I have managed to make my bash prompt lazy loads some components to have the feeling of an async rendering. The lazy loading function runs as a background process with (render_async &)
.
From the screencast below you can see how the prompt actually loads part of it right away and the other "lazy loads". However, what I noticed is that if you change the directory before the async part is loaded the new prompt gets overwritten with wrong context.
My thought process of fixing this is the following:
jobs
commandwd:*
next to processes that are not in the background of the current working directoryI added a sleep to my async command to simulate that and I can see the background process hanging.
[1] Running render_async &
[2]- Running render_async & (wd: ~/Projects/My Personal Space/blog-core)
[3]+ Running render_async &
I went ahead and wrote:
jobs | grep 'render_async.*wd:' | cut -d "[" -f2 | cut -d "]" -f1 | while read -r line ; do
kill "%$line"
done
Which in theory should parse the id of the background jobs in other directories and kill them. However in practice I keep getting for the example above kill: %2: no such job
.
When I execute the same kill
command in the shell itself it works perfectly.
Would appreciate any help here.
I have tried naming my forked process (name each async process by appending the CWD to the function name) inspired from https://askubuntu.com/questions/153900/how-can-i-start-a-process-with-a-different-name where:
bash -c "exec -a MyUniqueProcessName <command> &"
replaces the current shell, no new process is created, that's why I'm starting a new shell to call exec.Then you can kill the process with:
pkill -f MyUniqueProcessName You can start more than one process under the same name, then pkill -f will kill all of them.
but that kept telling me that my async function that I was trying to pass to the <command>
is not found and I suspect it has something to do with the fact that it is a custom function and that is forking a new bash process but I am not an expert here.
Thanks
Piping creates an implicit subshell, so jobs from the parent are not visible inside the piped-to while
loop where the kill
is running. How about this, which will at least kill the first job?

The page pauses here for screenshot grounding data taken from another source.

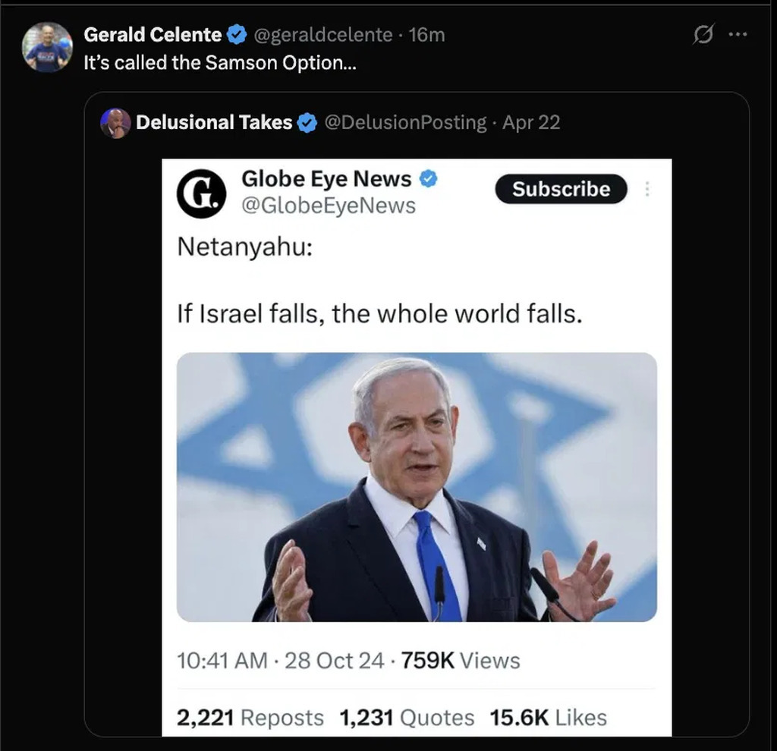Click the 1,231 Quotes count
Viewport: 777px width, 751px height.
click(x=407, y=718)
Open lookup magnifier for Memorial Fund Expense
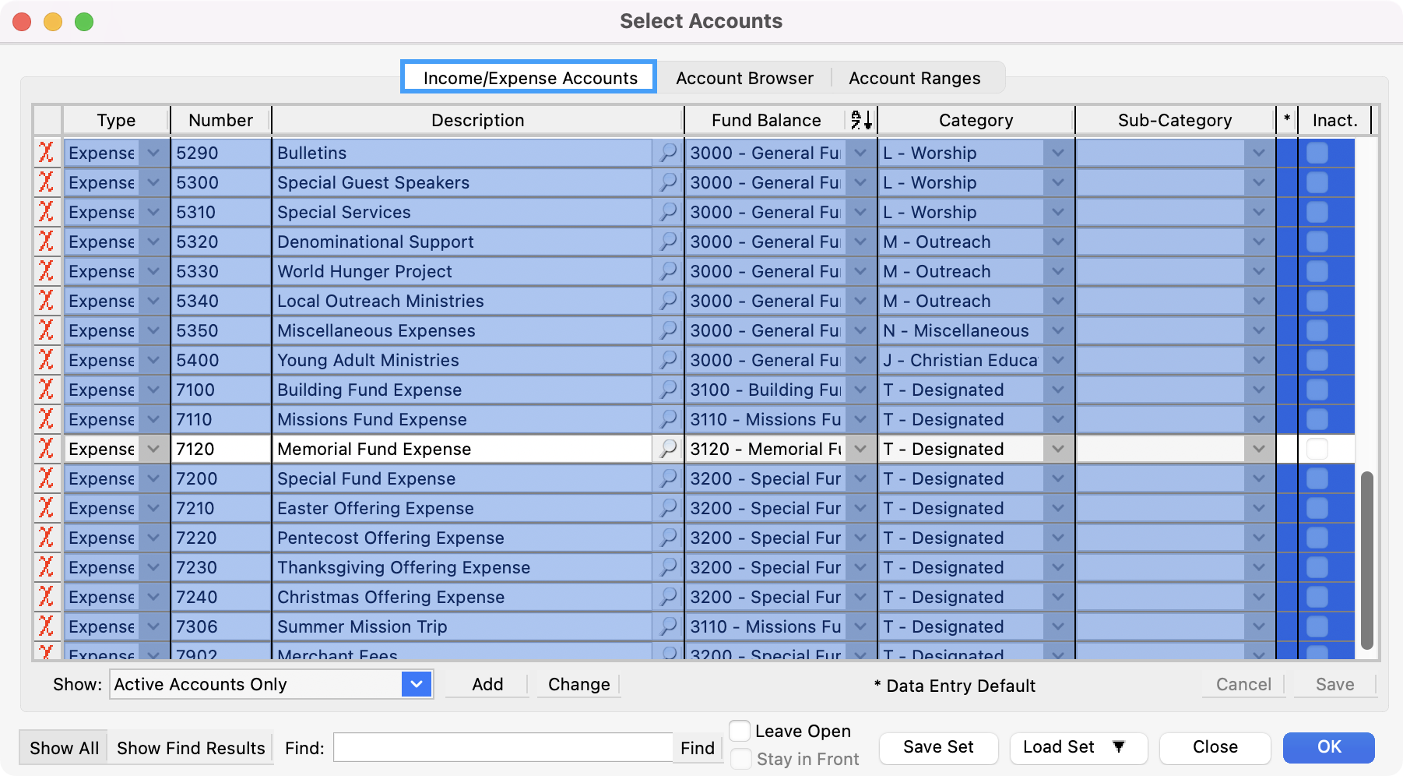Screen dimensions: 1403x776 668,449
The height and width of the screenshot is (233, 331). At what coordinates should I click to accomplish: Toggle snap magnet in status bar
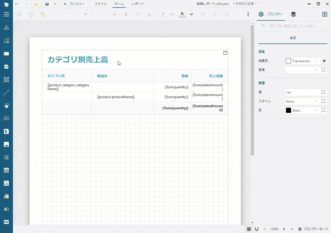[x=257, y=229]
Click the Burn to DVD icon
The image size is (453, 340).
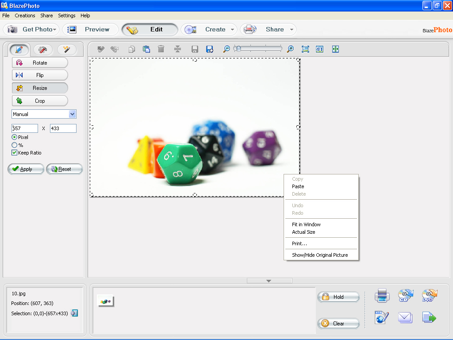[429, 295]
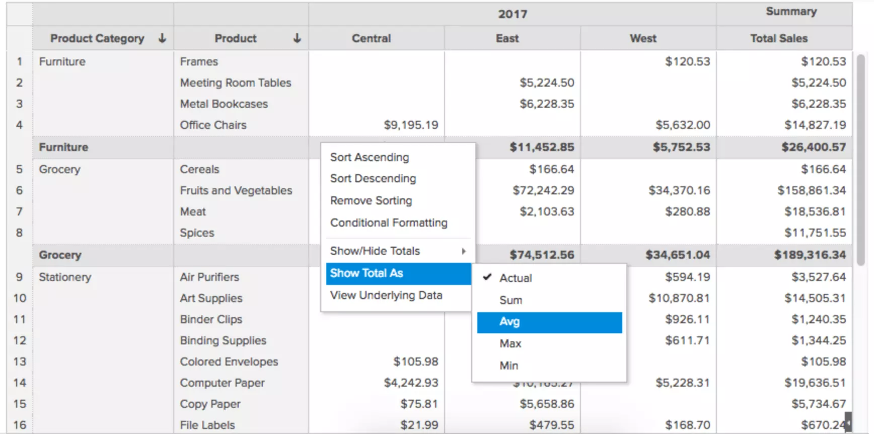Click the checkmark beside Actual
The height and width of the screenshot is (434, 874).
coord(486,277)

job="$(jobs | grep 'render_async.*wd:' | cut -d "[" -f2 | cut -d "]" -f1)"
kill "%$job"
In my tests, the $(...)
happens in the current shell, at least initially, so the job table is visible. Example:
$ cat &
[1] 8296
$ jobs
[1]+ Stopped cat
$ echo "$(jobs| cut -d "[" -f2 | cut -d "]" -f1|head -1)"
1
(By the way, does the job you want to kill always have the same job number? Can you just hardcode %2
, or whatever it may be?)
Edit Multijob:
joblist="$(jobs| sed -E 's/^[^0-9]*([0-9]+).*$/\1/'|tr '\n' '@')"
# E.g., 1@2@
IFS='@' # Split on @
for job in $joblist # No double-quotes!
do
kill "%$job"
done
Working example from a shell prompt:
$ cat&
[1] 8824
$ cat&
[2] 6452
[1]+ Stopped cat
$ jobs
[1]- Stopped cat
[2]+ Stopped cat
$ joblist="$(jobs| sed -E 's/^[^0-9]*([0-9]+).*$/\1/'|tr '\n' '@')"
$ IFS=@
$ for job in $joblist; do kill "%$job" ; done
[1]- Stopped cat
[2]+ Stopped cat
$ jobs
[1]- Terminated cat
[2]+ Terminated cat
$ jobs
$
I chose @
as a separator because I don't think it means anything particular to the shell.
I don't know if it makes a difference in the PS1-function environment.